[Collected data entries]
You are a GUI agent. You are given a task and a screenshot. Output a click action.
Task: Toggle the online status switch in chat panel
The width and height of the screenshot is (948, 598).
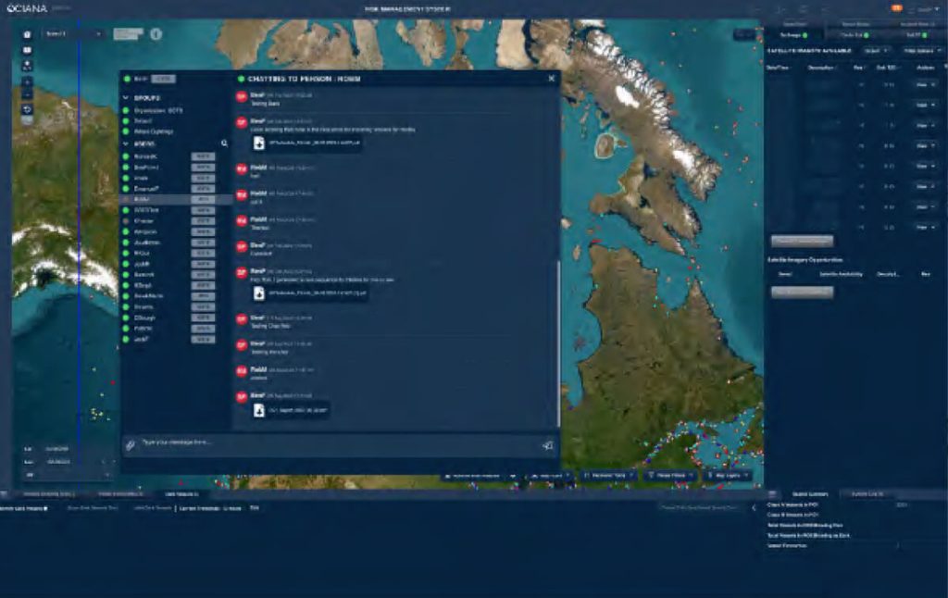click(162, 80)
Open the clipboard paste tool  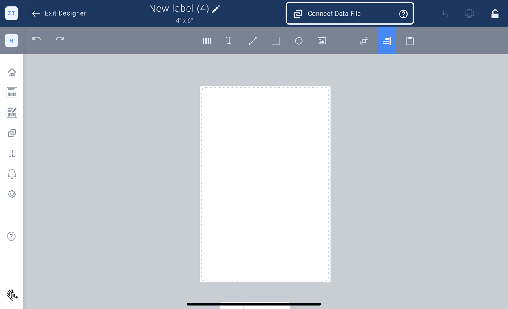(x=409, y=40)
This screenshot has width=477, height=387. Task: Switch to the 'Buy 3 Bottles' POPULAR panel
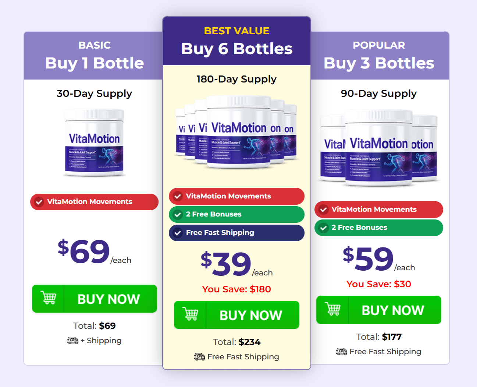(x=379, y=63)
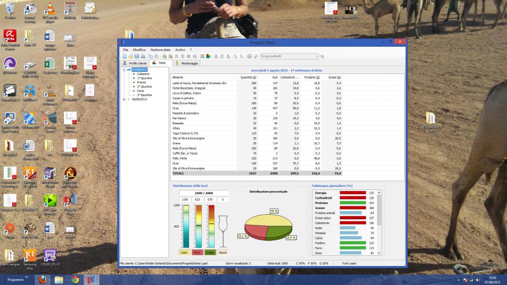Click the Open folder toolbar icon
507x285 pixels.
[130, 56]
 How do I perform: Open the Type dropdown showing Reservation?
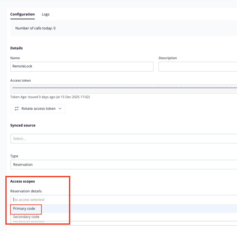[123, 165]
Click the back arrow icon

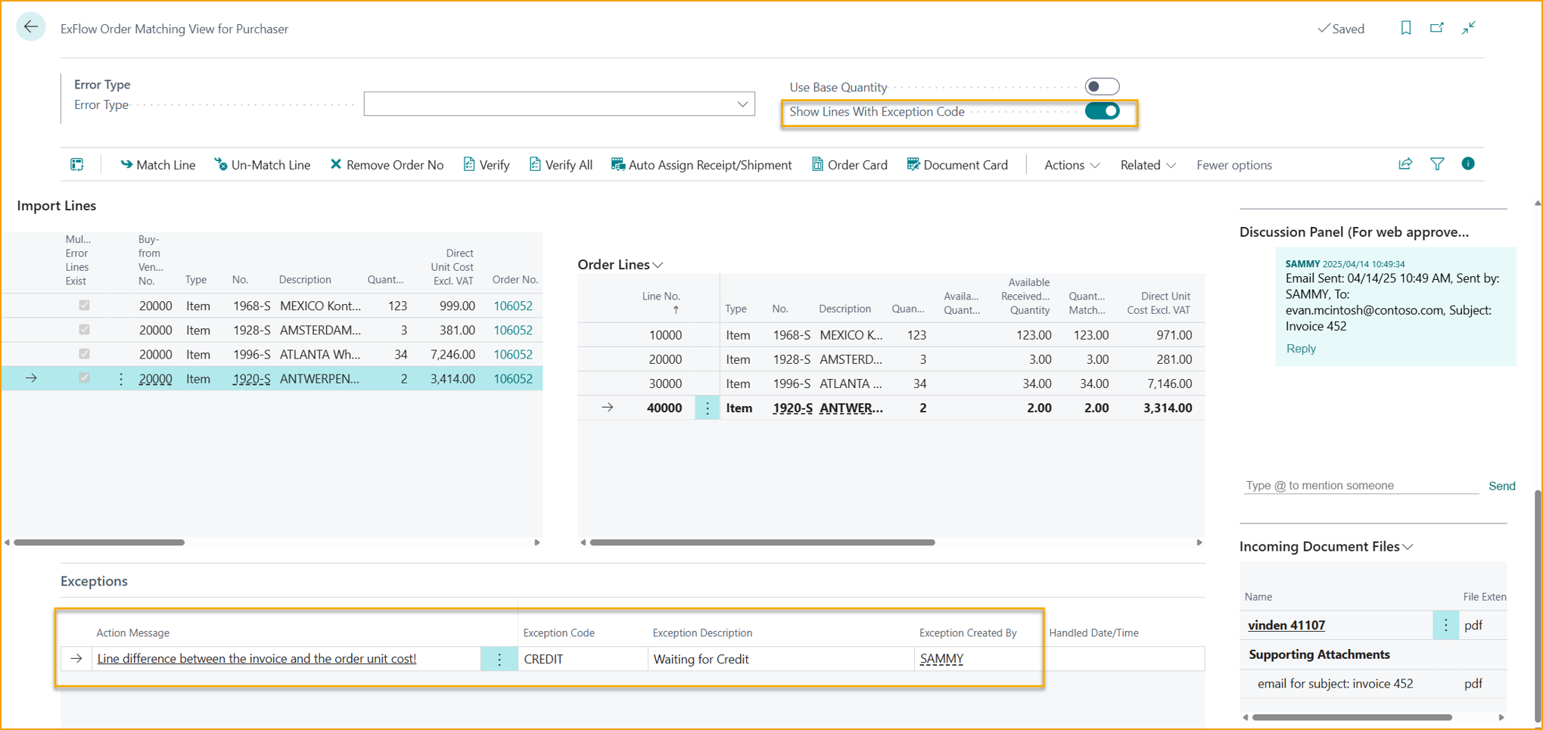30,27
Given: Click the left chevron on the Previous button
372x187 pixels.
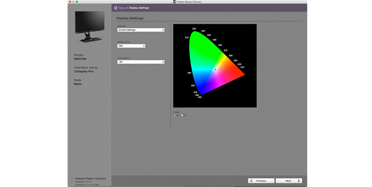Looking at the screenshot, I should click(x=251, y=181).
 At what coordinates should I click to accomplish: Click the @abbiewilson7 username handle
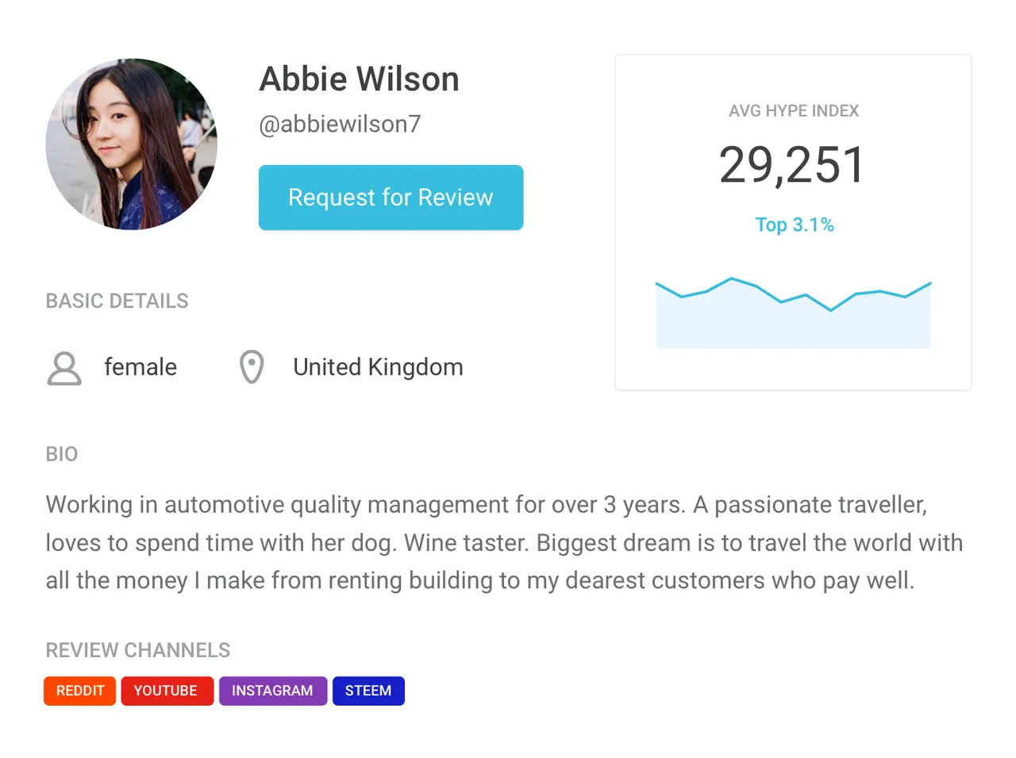pyautogui.click(x=340, y=125)
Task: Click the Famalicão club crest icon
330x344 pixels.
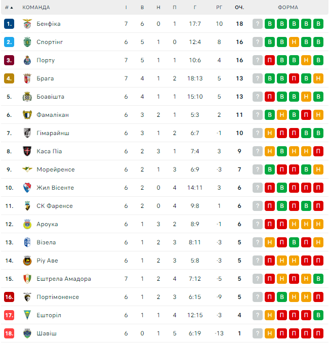Action: (27, 115)
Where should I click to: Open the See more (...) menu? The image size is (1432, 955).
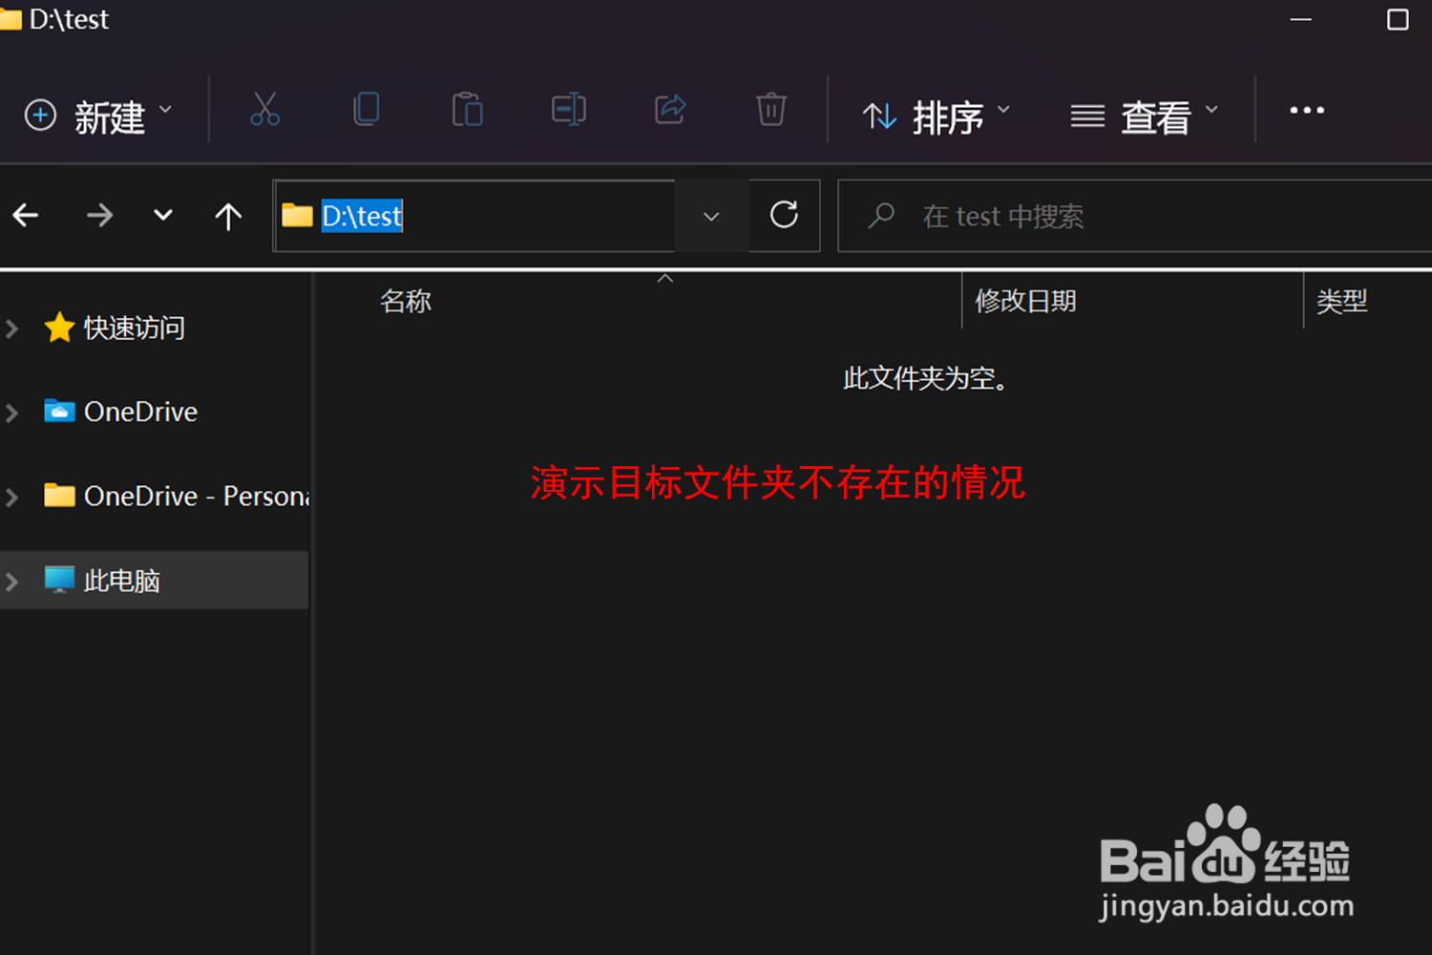click(1306, 110)
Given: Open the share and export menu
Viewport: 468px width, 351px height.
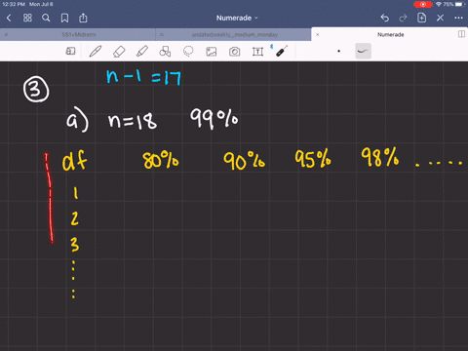Looking at the screenshot, I should click(x=83, y=18).
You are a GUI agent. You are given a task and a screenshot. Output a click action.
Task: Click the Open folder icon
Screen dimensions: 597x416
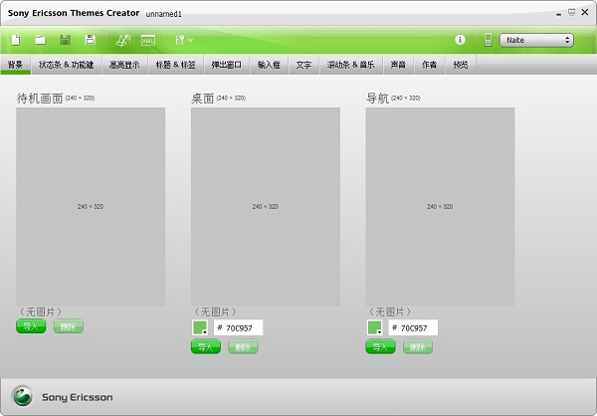[x=41, y=40]
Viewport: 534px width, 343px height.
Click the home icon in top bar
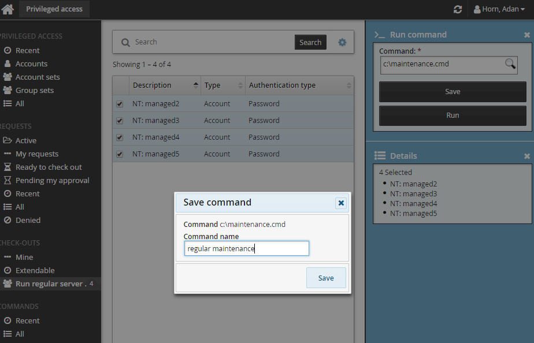point(8,9)
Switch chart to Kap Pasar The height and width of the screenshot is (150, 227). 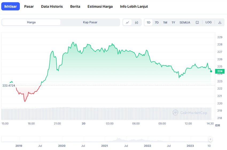point(90,22)
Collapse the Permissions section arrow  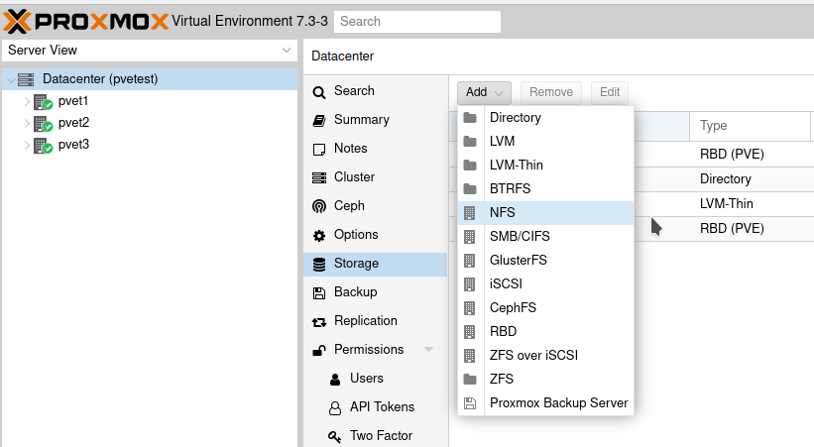point(428,350)
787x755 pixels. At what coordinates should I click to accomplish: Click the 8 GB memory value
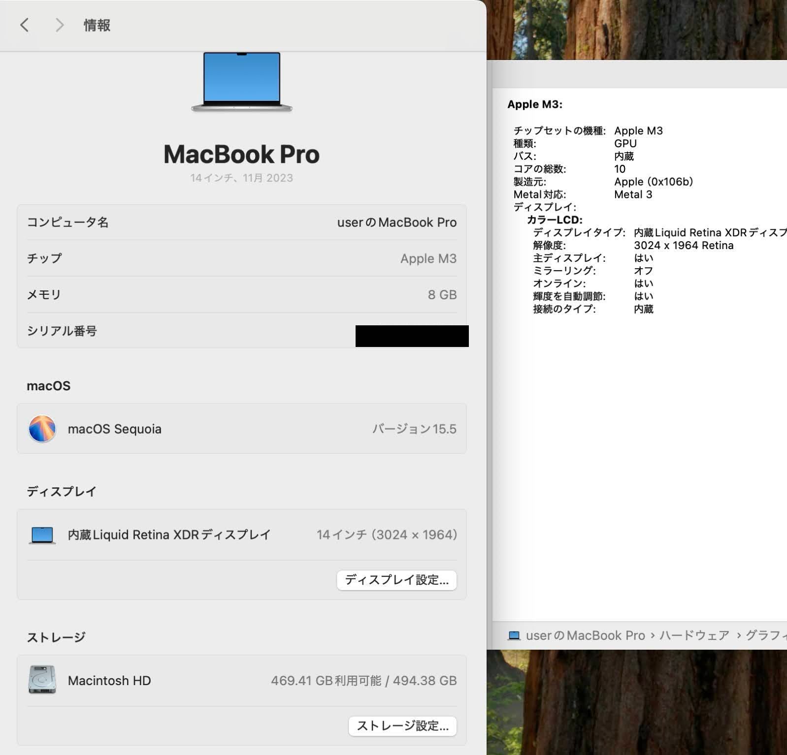442,295
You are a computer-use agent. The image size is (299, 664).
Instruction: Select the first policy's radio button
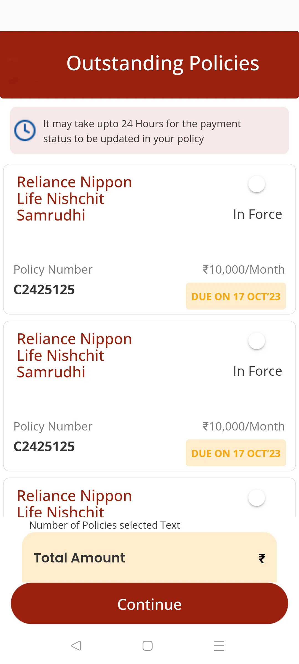[257, 184]
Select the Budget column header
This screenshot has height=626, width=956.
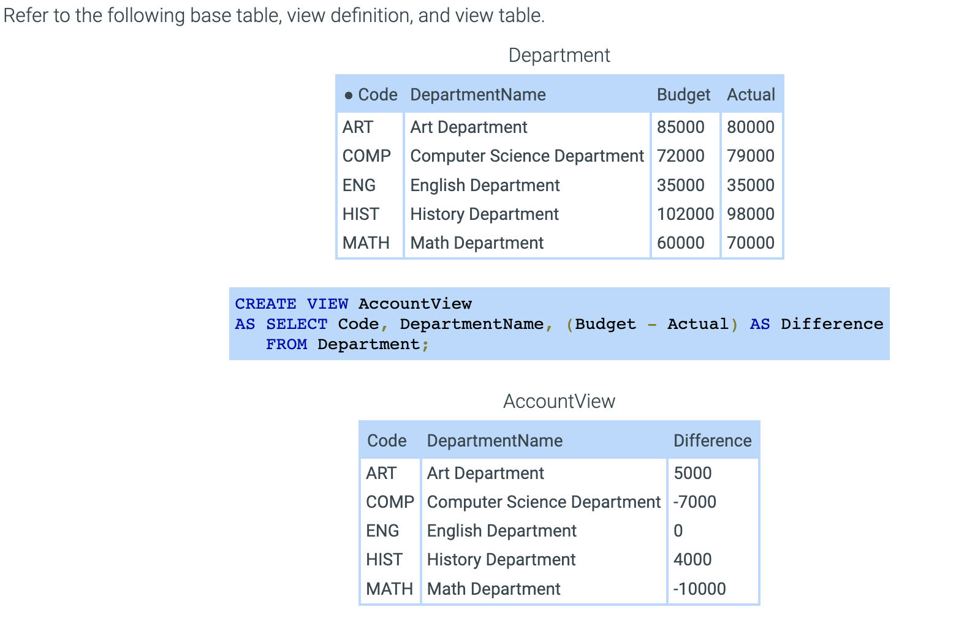(683, 95)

## Problem description
Going from the line holding "787x755 pixels. At" to the last line of the data above, reproduce every line exactly, both included, with the pictures omitted.

## Reply
787x755 pixels. At what coordinates should I click to accomplish: Click the 8 GB memory value
442,295
You are a computer-use agent. The image size is (299, 664).
Instruction: Select the first policy's radio button
[257, 184]
Select the Budget column header
This screenshot has height=626, width=956.
(683, 95)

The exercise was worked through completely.